TASK PROMPT: Among the lines of the records below, copy those that hold the word "path".

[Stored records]
Segment Open
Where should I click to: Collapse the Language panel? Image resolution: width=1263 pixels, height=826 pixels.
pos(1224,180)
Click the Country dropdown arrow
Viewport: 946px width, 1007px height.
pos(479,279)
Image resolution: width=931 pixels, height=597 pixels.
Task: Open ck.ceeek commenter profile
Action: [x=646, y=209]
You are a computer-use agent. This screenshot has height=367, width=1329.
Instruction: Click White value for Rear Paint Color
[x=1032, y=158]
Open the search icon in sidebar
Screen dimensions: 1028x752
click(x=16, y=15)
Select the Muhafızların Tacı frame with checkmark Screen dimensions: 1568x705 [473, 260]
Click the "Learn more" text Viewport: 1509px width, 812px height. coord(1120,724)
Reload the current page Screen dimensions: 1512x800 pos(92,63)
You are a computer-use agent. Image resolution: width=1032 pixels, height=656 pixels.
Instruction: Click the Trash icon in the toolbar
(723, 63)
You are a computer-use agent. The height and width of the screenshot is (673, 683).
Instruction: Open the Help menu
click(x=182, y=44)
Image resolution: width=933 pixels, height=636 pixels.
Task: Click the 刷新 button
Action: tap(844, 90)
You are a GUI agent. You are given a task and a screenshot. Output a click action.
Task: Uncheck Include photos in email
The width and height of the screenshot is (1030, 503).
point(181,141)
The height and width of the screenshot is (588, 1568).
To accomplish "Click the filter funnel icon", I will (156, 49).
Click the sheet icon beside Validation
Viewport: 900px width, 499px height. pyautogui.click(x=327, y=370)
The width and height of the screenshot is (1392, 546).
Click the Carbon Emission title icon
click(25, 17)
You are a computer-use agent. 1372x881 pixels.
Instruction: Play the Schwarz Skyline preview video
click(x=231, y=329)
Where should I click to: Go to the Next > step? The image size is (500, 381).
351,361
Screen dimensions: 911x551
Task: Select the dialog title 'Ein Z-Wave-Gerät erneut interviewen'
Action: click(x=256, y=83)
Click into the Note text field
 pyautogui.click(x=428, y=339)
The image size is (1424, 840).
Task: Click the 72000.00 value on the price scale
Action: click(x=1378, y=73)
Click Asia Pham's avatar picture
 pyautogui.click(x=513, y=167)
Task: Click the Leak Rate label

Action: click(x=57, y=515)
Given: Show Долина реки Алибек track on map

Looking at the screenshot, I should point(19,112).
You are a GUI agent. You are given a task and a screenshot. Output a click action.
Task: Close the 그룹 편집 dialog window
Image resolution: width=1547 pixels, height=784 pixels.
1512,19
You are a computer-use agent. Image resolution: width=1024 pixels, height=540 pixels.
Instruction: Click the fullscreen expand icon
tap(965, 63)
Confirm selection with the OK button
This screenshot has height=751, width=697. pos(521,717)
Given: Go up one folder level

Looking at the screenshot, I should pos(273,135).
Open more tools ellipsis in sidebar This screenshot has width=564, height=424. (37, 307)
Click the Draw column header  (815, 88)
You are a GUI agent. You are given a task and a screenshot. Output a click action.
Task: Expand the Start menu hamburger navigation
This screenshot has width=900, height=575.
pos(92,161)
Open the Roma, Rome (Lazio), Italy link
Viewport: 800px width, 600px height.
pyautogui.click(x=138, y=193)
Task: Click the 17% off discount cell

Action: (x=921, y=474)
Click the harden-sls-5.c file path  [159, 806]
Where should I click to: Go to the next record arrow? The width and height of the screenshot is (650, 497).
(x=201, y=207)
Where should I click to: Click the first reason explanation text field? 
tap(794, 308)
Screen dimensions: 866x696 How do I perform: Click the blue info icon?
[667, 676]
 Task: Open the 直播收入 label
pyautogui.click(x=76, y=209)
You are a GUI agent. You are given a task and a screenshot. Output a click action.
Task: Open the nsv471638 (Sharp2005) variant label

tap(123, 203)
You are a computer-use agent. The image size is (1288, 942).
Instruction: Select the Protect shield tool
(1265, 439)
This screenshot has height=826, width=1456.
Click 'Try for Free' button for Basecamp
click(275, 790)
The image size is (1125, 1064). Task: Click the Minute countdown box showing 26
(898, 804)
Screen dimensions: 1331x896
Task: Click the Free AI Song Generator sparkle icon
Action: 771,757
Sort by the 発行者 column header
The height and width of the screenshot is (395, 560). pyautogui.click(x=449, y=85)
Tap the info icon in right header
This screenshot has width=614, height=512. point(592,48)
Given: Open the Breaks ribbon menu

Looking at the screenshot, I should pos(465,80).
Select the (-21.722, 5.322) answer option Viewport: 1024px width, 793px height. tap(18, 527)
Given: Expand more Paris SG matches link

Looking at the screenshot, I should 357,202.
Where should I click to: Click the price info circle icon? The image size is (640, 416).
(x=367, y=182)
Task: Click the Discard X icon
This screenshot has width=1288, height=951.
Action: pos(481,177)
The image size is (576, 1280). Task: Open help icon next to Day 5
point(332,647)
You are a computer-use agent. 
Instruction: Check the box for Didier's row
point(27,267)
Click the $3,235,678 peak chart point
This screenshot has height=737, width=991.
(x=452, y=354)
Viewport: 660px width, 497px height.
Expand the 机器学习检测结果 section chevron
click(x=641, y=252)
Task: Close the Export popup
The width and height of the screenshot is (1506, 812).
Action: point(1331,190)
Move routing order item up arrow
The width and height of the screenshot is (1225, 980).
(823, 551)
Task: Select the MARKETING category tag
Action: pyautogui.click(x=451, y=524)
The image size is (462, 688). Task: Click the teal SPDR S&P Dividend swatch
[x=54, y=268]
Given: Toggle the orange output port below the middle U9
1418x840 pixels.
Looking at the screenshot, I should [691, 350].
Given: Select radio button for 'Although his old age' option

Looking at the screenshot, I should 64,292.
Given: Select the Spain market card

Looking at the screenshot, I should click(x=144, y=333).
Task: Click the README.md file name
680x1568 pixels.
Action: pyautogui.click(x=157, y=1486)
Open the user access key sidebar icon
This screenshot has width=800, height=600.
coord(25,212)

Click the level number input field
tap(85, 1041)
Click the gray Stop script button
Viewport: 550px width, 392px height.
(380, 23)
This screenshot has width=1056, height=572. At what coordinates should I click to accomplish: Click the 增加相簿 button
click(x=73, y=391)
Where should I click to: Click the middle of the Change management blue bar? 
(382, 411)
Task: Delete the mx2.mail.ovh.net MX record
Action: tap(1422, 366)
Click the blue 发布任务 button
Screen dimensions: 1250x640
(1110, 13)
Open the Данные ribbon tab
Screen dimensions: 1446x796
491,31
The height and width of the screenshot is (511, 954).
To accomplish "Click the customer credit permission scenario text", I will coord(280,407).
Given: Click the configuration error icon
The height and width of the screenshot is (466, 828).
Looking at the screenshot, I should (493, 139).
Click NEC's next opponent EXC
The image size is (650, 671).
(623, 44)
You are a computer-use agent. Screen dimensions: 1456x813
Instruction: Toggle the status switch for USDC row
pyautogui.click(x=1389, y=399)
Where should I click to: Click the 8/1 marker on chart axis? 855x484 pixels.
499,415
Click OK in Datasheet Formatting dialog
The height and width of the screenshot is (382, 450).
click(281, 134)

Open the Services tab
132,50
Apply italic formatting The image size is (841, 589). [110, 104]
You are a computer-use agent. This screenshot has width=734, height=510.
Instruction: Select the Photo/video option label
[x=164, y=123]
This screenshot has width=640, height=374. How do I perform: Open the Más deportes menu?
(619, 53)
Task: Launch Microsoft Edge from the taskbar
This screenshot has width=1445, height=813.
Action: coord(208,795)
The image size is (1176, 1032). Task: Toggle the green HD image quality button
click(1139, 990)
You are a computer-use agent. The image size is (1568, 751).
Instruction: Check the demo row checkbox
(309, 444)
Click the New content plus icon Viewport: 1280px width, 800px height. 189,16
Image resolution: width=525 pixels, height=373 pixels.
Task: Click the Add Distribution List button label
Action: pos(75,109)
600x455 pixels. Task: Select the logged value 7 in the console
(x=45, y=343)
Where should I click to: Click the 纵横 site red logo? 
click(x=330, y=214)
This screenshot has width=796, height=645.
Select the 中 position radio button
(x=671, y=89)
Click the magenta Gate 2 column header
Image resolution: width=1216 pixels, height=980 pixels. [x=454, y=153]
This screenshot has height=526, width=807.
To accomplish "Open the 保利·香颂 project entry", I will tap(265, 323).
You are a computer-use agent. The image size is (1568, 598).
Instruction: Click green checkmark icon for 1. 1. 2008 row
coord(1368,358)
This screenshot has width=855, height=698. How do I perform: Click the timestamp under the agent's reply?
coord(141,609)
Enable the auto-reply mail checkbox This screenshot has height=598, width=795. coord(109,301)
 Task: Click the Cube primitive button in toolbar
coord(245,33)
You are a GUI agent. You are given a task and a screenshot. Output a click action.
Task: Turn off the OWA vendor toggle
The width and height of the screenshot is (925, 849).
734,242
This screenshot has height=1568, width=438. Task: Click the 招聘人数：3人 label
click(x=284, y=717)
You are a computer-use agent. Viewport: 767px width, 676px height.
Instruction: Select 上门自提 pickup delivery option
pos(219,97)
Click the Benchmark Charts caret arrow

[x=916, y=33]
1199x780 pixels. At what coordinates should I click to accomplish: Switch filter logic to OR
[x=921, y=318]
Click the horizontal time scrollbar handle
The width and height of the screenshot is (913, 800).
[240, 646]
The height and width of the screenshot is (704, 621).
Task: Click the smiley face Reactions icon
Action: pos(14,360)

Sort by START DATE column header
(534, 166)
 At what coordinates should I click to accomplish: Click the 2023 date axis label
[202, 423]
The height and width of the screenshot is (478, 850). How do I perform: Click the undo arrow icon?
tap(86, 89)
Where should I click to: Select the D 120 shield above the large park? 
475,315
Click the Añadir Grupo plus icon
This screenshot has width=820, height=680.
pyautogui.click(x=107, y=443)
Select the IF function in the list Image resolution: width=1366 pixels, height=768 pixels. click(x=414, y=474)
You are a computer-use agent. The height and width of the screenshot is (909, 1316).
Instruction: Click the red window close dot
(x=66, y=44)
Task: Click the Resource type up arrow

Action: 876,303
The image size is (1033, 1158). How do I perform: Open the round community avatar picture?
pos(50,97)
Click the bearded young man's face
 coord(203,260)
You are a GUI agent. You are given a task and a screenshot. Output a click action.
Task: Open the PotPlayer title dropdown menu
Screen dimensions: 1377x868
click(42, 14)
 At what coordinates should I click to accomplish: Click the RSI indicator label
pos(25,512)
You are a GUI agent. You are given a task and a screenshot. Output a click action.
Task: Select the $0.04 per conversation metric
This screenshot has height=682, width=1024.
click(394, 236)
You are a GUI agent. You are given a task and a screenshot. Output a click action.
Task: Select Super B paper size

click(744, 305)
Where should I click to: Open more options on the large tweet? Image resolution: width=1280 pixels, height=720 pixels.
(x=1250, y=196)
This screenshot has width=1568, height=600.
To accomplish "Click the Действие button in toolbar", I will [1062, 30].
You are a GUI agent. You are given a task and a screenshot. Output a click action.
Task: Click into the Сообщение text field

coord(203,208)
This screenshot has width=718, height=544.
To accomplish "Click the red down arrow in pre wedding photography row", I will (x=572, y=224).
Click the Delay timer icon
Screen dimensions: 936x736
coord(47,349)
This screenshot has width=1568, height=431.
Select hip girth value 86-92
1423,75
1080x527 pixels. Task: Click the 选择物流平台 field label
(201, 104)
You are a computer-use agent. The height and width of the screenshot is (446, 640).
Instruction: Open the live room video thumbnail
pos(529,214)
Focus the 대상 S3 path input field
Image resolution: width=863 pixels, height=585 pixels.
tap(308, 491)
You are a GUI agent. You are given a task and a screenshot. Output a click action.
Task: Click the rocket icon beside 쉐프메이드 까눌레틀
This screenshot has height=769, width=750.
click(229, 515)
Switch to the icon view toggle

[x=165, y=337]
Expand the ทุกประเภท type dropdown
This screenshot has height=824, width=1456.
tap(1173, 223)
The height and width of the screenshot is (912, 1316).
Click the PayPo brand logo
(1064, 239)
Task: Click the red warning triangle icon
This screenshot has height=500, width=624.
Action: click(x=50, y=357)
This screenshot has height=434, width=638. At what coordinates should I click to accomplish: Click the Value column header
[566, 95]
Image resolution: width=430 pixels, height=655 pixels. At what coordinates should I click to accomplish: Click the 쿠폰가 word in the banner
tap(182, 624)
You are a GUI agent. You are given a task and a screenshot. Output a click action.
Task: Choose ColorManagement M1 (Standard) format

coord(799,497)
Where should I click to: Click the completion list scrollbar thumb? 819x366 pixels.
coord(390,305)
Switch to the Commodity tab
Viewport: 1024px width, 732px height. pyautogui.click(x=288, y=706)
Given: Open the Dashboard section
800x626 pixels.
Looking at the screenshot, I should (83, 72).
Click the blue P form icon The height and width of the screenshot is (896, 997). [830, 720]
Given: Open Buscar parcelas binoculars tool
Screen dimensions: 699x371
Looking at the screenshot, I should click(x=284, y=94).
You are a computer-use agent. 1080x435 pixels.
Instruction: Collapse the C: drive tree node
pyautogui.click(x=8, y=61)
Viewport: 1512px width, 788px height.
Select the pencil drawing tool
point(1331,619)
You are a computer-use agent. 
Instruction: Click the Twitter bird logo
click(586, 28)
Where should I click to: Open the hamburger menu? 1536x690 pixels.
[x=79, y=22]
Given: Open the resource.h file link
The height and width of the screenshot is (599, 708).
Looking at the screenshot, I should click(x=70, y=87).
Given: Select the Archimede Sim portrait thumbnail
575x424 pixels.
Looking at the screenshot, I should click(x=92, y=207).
Segment Closed
EXERCISE ANSWER:
Click the harden-sls-5.c file path  [159, 806]
Focus the 대상 S3 path input field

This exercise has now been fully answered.